First of all, even if the invalidation rate was as low as 11.34%, they are still not “beating that cushion by nearly three points,” for the media (aided by a lack of clarity on the part of the SOS) is comparing the invalidation rate to the wrong number. R-71’s sponsors submitted 137,689 signatures, 17,112 (or 14.20%) more than the 120,577 minimum required. But since the invalidation rate is calculated against the signatures submitted and counted, so to must the so-called cushion, coming to a 12.43% (17,112/137,689) threshold for invalid signatures beyond which the measure fails to qualify for the ballot.
So based on the raw data from the first batch of signatures processed, R-71 is squeaking by, but by little more than a point.
But, as I explained on Saturday, the reported 11.34% invalidation rate on the first batch of 5,646 signatures is deceptively low because such a small sample cannot reflect the true percentage of duplicate pairs within the total universe of 137,689 submitted signatures. The reason, if you think about it, is obvious, but rather than trying to explain this again myself, I’ll just let the Secretary of State’s Office do so in its own words, from a 2006 FAQ regarding the rejection of I-917:
Duplicates play an important role in the state’s formula that determines the rejection rate on a random check.
In the normal course of events, finding duplicates in a random sample bears directly upon the size of the sample being done.
For example, a random check of 100 names out of 266,006 would not be expected to find any duplicates, but a random check of 200,000 names would be expected to find duplicates. Thus, the size of the pool increases exponentially the likelihood of duplicates.
Finding duplicates in a small 4% sample suggests that the number of duplicates that exists in the entire pool is exponentially larger.
The mathematical algorithm adopted by the state contains calculations designed to account for this dynamic.
Thus, the state is not able to finally determine the rejection rate on a particular initiative simply by looking at the signatures approved and rejected.
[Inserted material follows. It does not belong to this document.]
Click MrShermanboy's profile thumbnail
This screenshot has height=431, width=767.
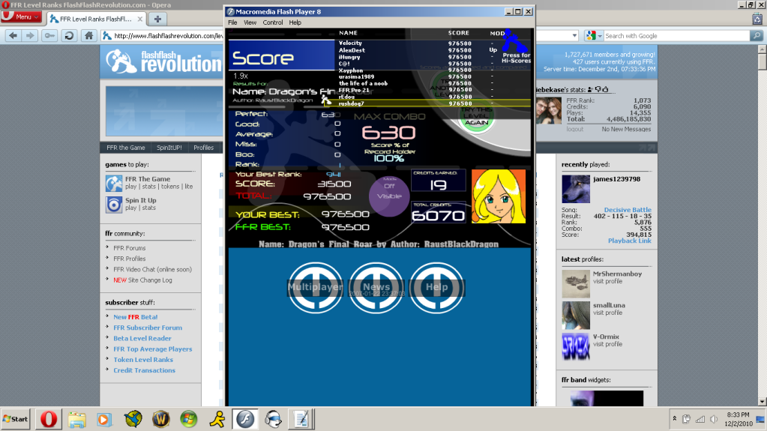(576, 284)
The formula also calculates the acceptable number of duplicates for the sample size.
The SOS doesn’t specifically share its algorithm for projecting duplicate signature rates, but from the data provided in the I-917 FAQ, one can make a pretty good guess. The SOS reported 24 dupes found amongst 10,819 signatures sampled out of 266,006 submitted, yet projected a 5.45% duplication rate… exponentially larger than the 0.22% rate within the sample itself.
So how did the SOS come up with that larger number? They appear to be dividing the number of dupes by the sample ratio (sample size over total submitted), and then dividing the quotient by the sample size, as in:
( 24 / ( 10,819 / 266,006 ) ) / 10,819 = 5.45%
Run the data from the first batch of R-17 signatures through the same equation and rather than the current 0.12% duplication rate, you get:
( 7 / ( 5,646 / 137,689 ) ) / 5,646 = 3.02%
Now, separate the 7 dupes from the other 633 signatures rejected in the first batch, and you get a projected total invalidation rate of 14.23%… not at all bad by historical standards, but nearly two points worse than what is needed to qualify.
So… how reliable are these projections? It’s hard to say. The sample size is pretty small, and we have no reason to believe the first batch was particularly random. Furthermore, while I’m no statistician, the formula above does strike me as rather unsophisticated. (That said, Darryl ran his own simulations on the same data and came up with a slightly higher projected duplication rate of 3.25%.)
What I can say with absolute certainty is that the duplication rate is dramatically underreported in the first batch, and that it will steadily rise as the aggregate sample size gets larger, increasing the total invalidation rate with it. Thus, while the press may hope for the contentious R-71 to qualify for the ballot and continue to generate headlines, in answer to the Times’ question, “How did they do it?”, the most likely answer will be: “They didn’t.”